Arpenteur du temps présent, l’artiste fait de l’espace public, observatoire privilégié du monde, son atelier de création plastique depuis plus de dix ans. À l’origine du travail artistique de Laurent Lacotte, il y a la déambulation. Laurent Lacotte se déplace et produit des images à partir des lieux qu’il parcourt. Ainsi, par dérives successives, apparaît l’image. Conditionnée par la marche qui permet de se confronter à des situations inattendues, elle témoigne d’une certaine réalité du monde, celle que perçoit l’artiste, affirmée désormais à travers l’usage du mot. Les photographies exposées dans leurs réceptacles sont issues de ce travail en cours.

Avec leurs couleurs chatoyantes pour certaines, leur lumière du sud ou leur jeu d’ombres pour d’autres, elles ne traduisent pourtant pas un sentiment de quiétude. La lecture de l’image, des éléments formels et des références culturelles de sa composition, concourent au contraire à mettre en place une atmosphère inquiétante dans laquelle se dévoilent les affres de la vie contemporaine. Cette herméneutique ajoute de l’étrange à la singularité du display. Les réceptacles emballages, liés au mouvement par leur fonction de transport, sont ici figés, prenant des allures de petits sarcophages bon marché, reliquaires profanes et recyclables renfermant les instantanés d’une humanité qui, malgré son absence physique, s’exhibe dans les détails comme autant de corollaires de ses actes. Laurent Lacotte convoque le mot pour dire l’image et ainsi révéler l’ambiguïté du monde. 

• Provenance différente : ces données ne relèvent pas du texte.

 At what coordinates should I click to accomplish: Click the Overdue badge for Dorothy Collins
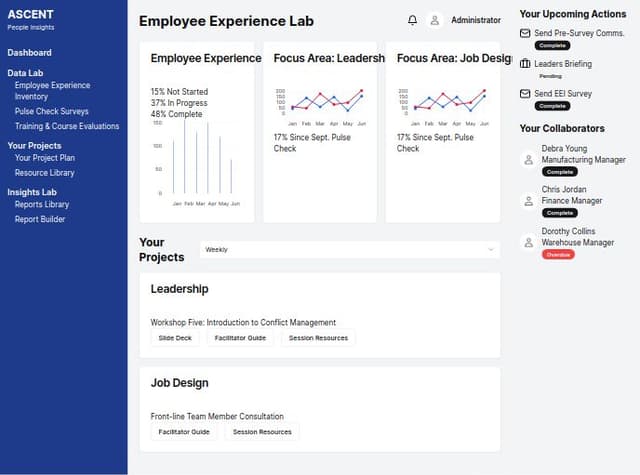tap(558, 254)
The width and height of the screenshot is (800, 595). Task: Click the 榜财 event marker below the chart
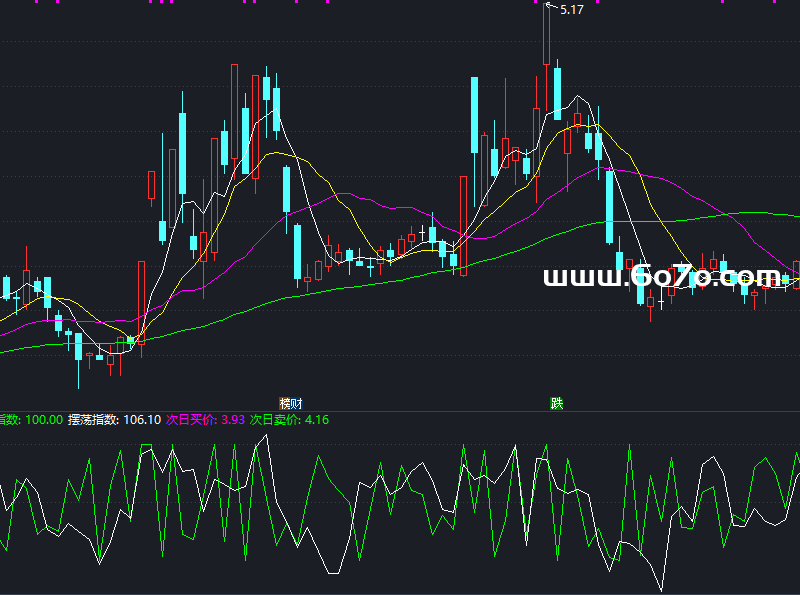[x=290, y=404]
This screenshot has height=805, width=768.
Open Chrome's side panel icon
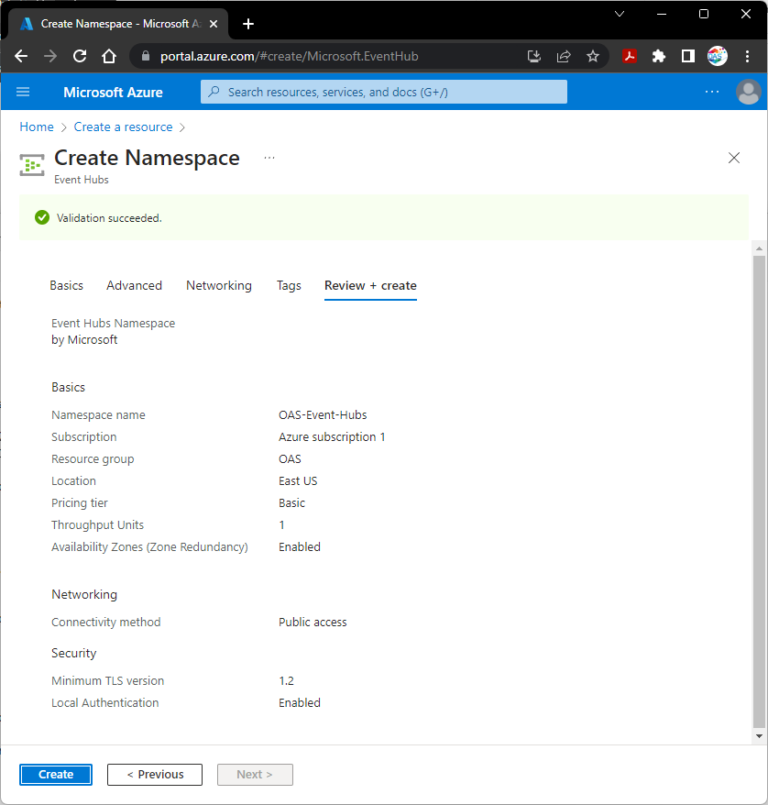click(688, 57)
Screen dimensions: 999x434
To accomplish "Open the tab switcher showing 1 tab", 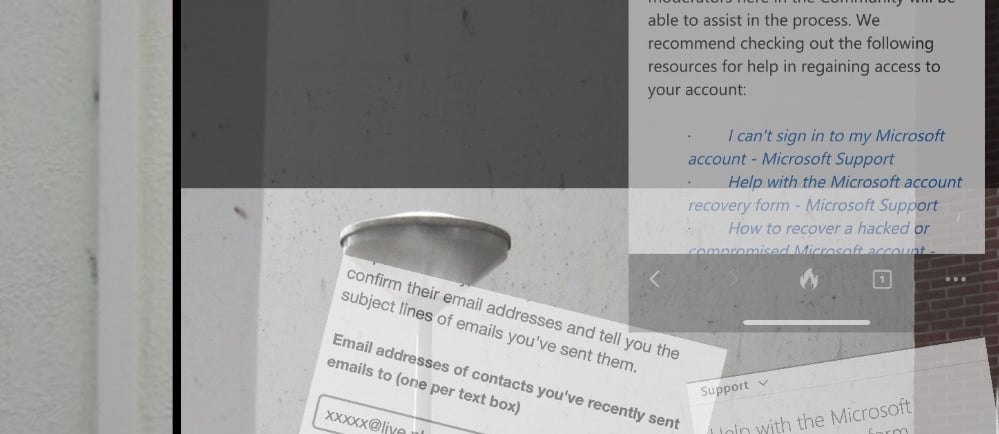I will pyautogui.click(x=882, y=278).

vue de l'exposition, REGARDE, Laurent Lacotte, 2021, tirage pigmentaire contrecollé sur dibon, 90 x 60 cm, boite en carton.
vue de l’exposition, REGARDE, Laurent Lacotte, 2021, tirage pigmentaire contrecollé sur dibon, 90 x 60 cm, boite en carton.

En choisissant, pour illustrer le carton d’invitation, l’une des photographies les plus angoissantes du corpus présenté ici, Laurent Lacotte donne le ton de l’exposition, dès son annonce. L’image est une plongée nocturne dans un entre-deux géographique, à la lisière de l’urbain et du rural. Au premier plan, une énorme pierre repose sur le sol bitumé d’un parking ou d’une aire de repos délimitée, à l’arrière, par une clôture grillagée de laquelle dépassent les herbes hautes qui la bordent. Le bloc est violemment éclairé par les phares d’une voiture qui rendent la scène plus dramatique encore, mettant en exergue l’injonction formulée par l’artiste en son milieu : « REGARDE ». La roche fait, en réalité, partie d’un mobilier d’empêchement qui prive d’accès les gens du voyage à l’emplacement. 

Non loin, une série d’images témoignent d’une phase déambulatoire appliquée au territoire marseillais. 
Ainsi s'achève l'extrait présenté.